#### Your objective
Reproduce word for word the part of the material below that opens with the line containing "Find the location of a particular element. Image" and closes with the line containing "GARDEN is located at coordinates (302, 232).", both of those lines included.

#### Records

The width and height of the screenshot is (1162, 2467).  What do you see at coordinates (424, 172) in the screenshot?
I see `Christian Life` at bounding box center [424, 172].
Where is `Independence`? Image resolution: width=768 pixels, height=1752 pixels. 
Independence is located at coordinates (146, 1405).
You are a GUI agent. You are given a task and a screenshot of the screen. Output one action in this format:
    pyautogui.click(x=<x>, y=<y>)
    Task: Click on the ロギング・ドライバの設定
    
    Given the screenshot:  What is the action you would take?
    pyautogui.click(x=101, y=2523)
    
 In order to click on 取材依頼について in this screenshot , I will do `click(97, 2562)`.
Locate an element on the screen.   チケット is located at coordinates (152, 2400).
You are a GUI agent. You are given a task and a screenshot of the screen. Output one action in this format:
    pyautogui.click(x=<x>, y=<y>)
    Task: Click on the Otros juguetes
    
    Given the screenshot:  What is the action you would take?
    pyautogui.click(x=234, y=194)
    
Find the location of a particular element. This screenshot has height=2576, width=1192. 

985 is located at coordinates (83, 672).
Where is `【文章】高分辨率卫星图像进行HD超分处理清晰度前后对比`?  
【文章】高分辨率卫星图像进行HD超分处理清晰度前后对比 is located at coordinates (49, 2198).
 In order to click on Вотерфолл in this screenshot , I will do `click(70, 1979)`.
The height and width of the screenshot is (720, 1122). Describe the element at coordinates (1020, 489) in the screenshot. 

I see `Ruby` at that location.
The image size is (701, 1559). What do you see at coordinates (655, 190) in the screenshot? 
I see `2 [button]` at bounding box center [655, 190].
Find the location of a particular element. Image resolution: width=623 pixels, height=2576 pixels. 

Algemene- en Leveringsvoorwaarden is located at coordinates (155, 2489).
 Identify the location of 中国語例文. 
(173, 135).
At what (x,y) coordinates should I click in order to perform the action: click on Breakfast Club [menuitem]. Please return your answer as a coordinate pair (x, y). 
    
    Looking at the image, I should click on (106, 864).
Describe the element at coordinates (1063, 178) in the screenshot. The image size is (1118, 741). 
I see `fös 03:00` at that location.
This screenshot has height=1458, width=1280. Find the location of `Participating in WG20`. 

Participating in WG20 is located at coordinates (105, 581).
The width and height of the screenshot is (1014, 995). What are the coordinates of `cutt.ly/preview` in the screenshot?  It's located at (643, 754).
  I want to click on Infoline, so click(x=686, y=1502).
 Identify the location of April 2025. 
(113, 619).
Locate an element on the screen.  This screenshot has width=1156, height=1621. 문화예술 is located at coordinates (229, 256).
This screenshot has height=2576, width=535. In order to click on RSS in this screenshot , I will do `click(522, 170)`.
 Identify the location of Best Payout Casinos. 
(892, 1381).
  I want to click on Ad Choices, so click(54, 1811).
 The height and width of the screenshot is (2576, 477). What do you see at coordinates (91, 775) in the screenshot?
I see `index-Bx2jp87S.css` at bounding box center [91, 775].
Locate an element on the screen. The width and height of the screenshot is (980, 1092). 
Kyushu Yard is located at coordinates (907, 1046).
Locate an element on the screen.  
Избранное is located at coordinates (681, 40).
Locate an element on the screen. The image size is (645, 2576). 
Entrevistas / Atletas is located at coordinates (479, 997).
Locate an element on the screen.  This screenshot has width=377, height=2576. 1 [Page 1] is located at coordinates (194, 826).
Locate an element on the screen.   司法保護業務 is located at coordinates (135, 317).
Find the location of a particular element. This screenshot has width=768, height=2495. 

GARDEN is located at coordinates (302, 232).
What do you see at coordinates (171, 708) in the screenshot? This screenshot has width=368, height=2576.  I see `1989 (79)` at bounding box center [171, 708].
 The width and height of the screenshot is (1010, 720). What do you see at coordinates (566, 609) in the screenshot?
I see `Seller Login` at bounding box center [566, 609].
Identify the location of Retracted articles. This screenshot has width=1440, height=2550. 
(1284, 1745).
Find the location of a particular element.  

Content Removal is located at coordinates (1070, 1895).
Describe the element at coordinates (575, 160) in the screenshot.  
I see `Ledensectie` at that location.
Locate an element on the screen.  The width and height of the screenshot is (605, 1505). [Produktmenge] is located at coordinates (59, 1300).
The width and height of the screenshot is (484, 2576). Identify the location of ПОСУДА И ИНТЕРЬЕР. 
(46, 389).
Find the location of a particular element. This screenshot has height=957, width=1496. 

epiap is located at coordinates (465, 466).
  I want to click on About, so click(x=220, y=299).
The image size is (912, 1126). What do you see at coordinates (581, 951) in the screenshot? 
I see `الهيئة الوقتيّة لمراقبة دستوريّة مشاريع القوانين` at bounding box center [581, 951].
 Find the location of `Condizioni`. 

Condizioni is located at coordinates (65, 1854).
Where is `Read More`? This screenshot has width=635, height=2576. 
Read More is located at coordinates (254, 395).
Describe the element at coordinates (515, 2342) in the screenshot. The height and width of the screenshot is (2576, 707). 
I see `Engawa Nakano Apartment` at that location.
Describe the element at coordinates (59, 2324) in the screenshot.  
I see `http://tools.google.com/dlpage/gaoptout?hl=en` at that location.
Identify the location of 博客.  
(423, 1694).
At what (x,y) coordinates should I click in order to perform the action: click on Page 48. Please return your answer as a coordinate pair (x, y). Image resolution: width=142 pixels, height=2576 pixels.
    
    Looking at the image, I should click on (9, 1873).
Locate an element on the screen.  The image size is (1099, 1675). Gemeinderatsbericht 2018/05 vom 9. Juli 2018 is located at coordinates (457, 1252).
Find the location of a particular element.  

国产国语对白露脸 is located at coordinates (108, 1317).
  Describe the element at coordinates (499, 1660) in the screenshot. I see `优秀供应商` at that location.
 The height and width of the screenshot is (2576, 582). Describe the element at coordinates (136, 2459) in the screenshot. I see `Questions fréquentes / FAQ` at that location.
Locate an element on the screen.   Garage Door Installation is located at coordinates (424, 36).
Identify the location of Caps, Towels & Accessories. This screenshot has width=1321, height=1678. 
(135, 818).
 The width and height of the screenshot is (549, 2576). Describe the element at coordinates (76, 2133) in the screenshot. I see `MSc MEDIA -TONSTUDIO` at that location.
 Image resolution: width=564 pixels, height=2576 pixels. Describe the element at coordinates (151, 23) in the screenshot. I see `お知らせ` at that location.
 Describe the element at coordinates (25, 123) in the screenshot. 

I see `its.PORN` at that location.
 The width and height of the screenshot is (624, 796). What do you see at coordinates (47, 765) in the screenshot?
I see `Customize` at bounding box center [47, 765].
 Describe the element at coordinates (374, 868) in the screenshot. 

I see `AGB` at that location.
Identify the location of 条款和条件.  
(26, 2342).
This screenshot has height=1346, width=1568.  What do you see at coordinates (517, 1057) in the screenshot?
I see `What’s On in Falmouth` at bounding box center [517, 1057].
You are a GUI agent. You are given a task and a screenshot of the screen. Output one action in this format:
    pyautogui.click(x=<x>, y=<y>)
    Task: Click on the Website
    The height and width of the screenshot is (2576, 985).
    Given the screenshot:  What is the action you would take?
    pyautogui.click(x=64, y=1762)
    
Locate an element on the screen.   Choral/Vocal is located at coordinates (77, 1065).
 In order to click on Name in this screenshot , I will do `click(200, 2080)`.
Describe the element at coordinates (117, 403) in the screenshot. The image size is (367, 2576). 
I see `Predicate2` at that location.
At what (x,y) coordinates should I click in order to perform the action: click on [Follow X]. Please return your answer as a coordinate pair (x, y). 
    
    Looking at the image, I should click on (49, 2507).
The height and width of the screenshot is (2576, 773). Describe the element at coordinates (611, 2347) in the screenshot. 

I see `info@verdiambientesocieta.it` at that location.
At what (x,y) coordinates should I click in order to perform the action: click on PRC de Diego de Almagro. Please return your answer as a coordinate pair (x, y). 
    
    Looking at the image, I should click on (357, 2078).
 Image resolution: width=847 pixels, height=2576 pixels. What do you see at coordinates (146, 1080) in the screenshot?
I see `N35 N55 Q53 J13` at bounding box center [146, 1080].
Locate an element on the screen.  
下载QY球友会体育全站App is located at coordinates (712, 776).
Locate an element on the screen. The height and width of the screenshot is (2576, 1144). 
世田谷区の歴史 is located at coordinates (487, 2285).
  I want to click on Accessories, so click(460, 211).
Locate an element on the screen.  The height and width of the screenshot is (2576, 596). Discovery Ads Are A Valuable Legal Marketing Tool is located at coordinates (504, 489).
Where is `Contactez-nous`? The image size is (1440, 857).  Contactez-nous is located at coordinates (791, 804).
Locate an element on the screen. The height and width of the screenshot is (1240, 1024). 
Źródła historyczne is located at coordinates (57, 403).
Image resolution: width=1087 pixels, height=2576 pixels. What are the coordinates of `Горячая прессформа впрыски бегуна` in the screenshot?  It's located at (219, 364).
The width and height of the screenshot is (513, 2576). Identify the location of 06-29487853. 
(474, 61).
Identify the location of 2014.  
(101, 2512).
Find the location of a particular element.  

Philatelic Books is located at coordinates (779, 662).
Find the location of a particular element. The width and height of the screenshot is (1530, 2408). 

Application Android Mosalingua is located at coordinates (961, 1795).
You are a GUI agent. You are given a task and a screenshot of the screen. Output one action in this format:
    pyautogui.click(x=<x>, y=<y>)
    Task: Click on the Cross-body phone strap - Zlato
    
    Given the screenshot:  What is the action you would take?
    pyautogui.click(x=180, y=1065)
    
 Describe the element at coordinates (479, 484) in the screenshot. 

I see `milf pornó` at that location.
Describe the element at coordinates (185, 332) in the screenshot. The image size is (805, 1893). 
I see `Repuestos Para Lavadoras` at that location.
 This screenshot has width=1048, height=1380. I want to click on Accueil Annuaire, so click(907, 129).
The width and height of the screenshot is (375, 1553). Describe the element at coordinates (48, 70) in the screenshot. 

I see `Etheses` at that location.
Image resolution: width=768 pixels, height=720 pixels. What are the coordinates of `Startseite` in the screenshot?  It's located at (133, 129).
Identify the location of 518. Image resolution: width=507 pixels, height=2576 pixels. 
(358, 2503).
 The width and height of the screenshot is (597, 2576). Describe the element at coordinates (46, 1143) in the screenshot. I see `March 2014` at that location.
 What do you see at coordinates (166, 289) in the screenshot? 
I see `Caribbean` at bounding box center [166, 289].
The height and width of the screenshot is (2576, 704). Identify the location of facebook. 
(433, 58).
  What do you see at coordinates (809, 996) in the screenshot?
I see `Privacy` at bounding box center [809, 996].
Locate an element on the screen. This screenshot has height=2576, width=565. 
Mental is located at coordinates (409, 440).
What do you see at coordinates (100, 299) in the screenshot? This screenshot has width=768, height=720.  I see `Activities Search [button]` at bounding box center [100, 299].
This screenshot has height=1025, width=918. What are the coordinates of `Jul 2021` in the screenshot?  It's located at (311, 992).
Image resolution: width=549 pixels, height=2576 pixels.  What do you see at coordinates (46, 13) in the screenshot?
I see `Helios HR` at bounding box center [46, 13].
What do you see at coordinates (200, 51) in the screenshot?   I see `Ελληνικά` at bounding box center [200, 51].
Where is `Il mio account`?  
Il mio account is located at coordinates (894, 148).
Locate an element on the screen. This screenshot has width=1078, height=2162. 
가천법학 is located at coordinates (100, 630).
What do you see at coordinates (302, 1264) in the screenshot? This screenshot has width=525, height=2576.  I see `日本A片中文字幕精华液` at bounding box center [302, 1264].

#### Exercise solution
Find the location of a particular element. Image resolution: width=623 pixels, height=2576 pixels. 

Algemene- en Leveringsvoorwaarden is located at coordinates (155, 2489).
 Identify the location of 中国語例文. 
(173, 135).
At what (x,y) coordinates should I click in order to perform the action: click on Breakfast Club [menuitem]. Please return your answer as a coordinate pair (x, y). 
    
    Looking at the image, I should click on (106, 864).
Describe the element at coordinates (1063, 178) in the screenshot. The image size is (1118, 741). 
I see `fös 03:00` at that location.
This screenshot has height=1458, width=1280. Find the location of `Participating in WG20`. 

Participating in WG20 is located at coordinates (105, 581).
The width and height of the screenshot is (1014, 995). What are the coordinates of `cutt.ly/preview` in the screenshot?  It's located at (643, 754).
  I want to click on Infoline, so click(x=686, y=1502).
 Identify the location of April 2025. 
(113, 619).
Locate an element on the screen.  This screenshot has width=1156, height=1621. 문화예술 is located at coordinates (229, 256).
This screenshot has height=2576, width=535. In order to click on RSS in this screenshot , I will do `click(522, 170)`.
 Identify the location of Best Payout Casinos. 
(892, 1381).
  I want to click on Ad Choices, so click(54, 1811).
 The height and width of the screenshot is (2576, 477). What do you see at coordinates (91, 775) in the screenshot?
I see `index-Bx2jp87S.css` at bounding box center [91, 775].
Locate an element on the screen. The width and height of the screenshot is (980, 1092). 
Kyushu Yard is located at coordinates (907, 1046).
Locate an element on the screen.  
Избранное is located at coordinates (681, 40).
Locate an element on the screen. The image size is (645, 2576). 
Entrevistas / Atletas is located at coordinates (479, 997).
Locate an element on the screen.  This screenshot has width=377, height=2576. 1 [Page 1] is located at coordinates (194, 826).
Locate an element on the screen.   司法保護業務 is located at coordinates (135, 317).
Find the location of a particular element. This screenshot has width=768, height=2495. 

GARDEN is located at coordinates (302, 232).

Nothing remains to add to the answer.